Data items
---*---

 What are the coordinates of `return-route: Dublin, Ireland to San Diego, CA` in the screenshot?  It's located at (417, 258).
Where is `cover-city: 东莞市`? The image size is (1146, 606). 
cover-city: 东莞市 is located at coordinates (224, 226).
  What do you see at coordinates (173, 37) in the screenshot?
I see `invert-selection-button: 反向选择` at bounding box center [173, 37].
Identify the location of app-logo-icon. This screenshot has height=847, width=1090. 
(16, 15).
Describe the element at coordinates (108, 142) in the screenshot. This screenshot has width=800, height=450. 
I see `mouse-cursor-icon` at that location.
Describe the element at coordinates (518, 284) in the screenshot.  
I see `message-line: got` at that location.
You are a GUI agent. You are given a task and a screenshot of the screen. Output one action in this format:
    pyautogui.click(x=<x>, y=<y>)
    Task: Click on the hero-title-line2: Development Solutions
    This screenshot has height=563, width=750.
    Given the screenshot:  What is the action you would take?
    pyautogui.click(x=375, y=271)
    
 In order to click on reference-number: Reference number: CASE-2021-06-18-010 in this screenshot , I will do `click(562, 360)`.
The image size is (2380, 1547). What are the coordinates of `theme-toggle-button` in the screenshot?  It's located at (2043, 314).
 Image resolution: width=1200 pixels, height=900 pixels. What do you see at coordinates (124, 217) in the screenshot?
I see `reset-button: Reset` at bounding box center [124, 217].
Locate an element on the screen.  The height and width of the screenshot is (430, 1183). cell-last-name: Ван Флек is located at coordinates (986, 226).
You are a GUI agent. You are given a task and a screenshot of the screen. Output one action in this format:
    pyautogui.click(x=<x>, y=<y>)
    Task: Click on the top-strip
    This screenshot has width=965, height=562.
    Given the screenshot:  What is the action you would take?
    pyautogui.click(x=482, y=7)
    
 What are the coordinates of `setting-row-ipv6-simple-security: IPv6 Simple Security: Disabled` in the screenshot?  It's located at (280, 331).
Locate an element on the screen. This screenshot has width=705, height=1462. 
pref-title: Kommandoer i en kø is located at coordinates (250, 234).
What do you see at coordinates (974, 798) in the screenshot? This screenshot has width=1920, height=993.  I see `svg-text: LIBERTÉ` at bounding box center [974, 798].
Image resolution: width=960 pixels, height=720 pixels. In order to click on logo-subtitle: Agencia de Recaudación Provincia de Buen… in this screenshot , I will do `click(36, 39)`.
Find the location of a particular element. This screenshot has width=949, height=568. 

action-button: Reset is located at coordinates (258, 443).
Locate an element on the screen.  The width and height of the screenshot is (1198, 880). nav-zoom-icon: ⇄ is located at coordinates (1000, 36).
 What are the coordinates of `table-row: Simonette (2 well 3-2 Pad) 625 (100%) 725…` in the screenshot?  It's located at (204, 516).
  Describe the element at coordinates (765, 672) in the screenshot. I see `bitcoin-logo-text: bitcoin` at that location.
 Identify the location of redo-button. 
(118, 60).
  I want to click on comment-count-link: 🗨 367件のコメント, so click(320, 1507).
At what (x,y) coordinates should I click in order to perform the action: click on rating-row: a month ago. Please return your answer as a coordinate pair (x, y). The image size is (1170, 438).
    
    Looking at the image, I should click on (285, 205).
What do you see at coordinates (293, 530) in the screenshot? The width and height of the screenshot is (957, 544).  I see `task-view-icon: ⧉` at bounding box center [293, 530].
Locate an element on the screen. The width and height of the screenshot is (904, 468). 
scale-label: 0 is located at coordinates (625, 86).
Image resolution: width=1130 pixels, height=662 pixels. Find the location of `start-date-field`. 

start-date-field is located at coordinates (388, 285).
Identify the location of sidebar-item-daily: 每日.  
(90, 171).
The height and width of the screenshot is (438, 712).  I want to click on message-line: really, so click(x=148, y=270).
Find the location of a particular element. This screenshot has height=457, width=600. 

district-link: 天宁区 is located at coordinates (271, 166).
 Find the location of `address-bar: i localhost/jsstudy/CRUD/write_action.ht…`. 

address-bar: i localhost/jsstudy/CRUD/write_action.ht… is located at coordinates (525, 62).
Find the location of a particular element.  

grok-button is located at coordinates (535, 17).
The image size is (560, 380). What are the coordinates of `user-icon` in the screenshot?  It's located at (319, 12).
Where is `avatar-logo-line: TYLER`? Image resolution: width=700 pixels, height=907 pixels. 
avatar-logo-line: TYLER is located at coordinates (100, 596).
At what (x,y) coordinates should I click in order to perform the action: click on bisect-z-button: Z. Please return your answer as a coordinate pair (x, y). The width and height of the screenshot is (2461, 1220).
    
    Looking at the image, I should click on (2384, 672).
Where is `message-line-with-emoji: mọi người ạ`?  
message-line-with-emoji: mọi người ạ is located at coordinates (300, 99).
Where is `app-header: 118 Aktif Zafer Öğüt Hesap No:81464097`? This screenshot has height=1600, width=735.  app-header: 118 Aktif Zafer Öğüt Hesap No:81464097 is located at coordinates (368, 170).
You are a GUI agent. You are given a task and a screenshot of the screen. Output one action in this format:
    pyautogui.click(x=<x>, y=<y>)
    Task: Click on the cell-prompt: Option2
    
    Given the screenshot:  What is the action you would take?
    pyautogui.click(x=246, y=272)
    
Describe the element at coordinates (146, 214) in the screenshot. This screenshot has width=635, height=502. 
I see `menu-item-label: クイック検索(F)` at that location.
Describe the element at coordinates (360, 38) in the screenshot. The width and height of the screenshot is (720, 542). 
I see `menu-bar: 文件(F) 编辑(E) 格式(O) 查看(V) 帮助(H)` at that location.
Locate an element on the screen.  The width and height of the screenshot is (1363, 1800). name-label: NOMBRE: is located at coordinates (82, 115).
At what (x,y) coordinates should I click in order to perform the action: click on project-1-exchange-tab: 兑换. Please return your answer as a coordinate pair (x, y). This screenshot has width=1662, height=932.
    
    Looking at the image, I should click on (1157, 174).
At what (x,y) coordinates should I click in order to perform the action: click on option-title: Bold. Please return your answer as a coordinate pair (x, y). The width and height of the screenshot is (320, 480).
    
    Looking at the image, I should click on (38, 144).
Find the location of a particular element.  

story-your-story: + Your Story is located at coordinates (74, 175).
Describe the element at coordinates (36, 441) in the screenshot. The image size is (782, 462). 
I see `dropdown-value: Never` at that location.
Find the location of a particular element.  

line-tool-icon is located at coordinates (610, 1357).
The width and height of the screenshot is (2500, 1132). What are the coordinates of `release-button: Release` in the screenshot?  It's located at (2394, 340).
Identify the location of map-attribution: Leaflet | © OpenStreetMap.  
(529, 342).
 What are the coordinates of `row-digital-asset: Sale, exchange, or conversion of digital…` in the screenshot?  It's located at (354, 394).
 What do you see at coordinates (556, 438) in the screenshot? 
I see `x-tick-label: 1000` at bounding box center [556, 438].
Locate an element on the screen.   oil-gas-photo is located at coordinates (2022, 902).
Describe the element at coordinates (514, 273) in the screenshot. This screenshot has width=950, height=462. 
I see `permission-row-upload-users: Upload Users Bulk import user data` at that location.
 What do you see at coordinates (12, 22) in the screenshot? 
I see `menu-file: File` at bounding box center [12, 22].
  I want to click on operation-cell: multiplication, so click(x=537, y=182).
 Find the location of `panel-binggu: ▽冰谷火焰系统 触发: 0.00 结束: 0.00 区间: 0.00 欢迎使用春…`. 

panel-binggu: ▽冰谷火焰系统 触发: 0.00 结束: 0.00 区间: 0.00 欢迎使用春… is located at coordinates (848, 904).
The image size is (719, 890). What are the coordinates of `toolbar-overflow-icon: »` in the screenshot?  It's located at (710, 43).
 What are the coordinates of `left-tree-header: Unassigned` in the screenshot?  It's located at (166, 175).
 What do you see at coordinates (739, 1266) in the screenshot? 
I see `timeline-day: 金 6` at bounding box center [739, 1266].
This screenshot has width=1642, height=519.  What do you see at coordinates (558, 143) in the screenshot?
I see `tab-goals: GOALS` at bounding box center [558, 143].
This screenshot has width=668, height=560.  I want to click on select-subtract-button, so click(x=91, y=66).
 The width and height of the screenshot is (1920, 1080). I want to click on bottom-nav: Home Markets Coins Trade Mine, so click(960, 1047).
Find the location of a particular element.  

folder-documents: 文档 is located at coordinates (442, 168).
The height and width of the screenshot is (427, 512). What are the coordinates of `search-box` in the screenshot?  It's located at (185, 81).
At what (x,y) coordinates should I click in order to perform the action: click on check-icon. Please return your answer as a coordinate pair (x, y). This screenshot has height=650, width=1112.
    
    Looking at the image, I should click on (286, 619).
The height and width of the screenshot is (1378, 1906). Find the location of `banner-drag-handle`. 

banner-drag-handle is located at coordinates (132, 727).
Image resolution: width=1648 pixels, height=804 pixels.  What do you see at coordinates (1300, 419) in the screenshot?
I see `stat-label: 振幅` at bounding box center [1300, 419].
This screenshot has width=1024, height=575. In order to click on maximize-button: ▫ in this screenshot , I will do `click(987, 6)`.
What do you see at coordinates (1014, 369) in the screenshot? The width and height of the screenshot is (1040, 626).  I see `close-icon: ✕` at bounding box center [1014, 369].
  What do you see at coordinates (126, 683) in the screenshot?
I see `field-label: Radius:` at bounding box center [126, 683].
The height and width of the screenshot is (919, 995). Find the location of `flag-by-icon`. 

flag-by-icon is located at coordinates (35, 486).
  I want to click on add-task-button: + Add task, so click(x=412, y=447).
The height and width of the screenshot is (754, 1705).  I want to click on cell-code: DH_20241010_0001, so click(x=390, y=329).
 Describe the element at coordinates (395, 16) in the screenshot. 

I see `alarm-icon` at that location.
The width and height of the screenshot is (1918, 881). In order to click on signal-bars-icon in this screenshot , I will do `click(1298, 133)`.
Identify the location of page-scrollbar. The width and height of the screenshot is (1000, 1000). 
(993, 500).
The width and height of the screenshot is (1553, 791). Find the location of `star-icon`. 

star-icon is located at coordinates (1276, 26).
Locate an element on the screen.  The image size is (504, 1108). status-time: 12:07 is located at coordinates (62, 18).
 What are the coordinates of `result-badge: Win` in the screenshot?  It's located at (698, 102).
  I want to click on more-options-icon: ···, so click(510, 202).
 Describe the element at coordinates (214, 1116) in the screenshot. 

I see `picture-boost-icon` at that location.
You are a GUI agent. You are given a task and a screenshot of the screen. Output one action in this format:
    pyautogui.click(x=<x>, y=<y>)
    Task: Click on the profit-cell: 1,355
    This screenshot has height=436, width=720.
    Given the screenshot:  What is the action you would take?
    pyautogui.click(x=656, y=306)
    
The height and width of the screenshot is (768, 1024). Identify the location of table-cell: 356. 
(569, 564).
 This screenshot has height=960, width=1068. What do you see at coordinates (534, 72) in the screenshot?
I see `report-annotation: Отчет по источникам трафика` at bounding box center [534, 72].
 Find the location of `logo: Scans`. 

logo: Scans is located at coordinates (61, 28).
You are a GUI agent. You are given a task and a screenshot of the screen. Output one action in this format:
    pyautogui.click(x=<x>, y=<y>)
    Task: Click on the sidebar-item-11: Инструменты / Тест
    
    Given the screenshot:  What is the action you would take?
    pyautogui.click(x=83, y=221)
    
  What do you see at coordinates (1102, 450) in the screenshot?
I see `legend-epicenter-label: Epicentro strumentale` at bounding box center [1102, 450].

---*---

> Work task
Copy the records verbatim, starting at the line that contains "The width and height of the screenshot is (1553, 791)." and ending with the last line of the records, both included.

> Result
The width and height of the screenshot is (1553, 791). Find the location of `star-icon`. 

star-icon is located at coordinates (1276, 26).
Locate an element on the screen.  The image size is (504, 1108). status-time: 12:07 is located at coordinates (62, 18).
 What are the coordinates of `result-badge: Win` in the screenshot?  It's located at (698, 102).
  I want to click on more-options-icon: ···, so click(510, 202).
 Describe the element at coordinates (214, 1116) in the screenshot. 

I see `picture-boost-icon` at that location.
You are a GUI agent. You are given a task and a screenshot of the screen. Output one action in this format:
    pyautogui.click(x=<x>, y=<y>)
    Task: Click on the profit-cell: 1,355
    This screenshot has height=436, width=720.
    Given the screenshot:  What is the action you would take?
    pyautogui.click(x=656, y=306)
    
The height and width of the screenshot is (768, 1024). Identify the location of table-cell: 356. 
(569, 564).
 This screenshot has height=960, width=1068. What do you see at coordinates (534, 72) in the screenshot?
I see `report-annotation: Отчет по источникам трафика` at bounding box center [534, 72].
 Find the location of `logo: Scans`. 

logo: Scans is located at coordinates (61, 28).
You are a GUI agent. You are given a task and a screenshot of the screen. Output one action in this format:
    pyautogui.click(x=<x>, y=<y>)
    Task: Click on the sidebar-item-11: Инструменты / Тест
    
    Given the screenshot:  What is the action you would take?
    pyautogui.click(x=83, y=221)
    
  What do you see at coordinates (1102, 450) in the screenshot?
I see `legend-epicenter-label: Epicentro strumentale` at bounding box center [1102, 450].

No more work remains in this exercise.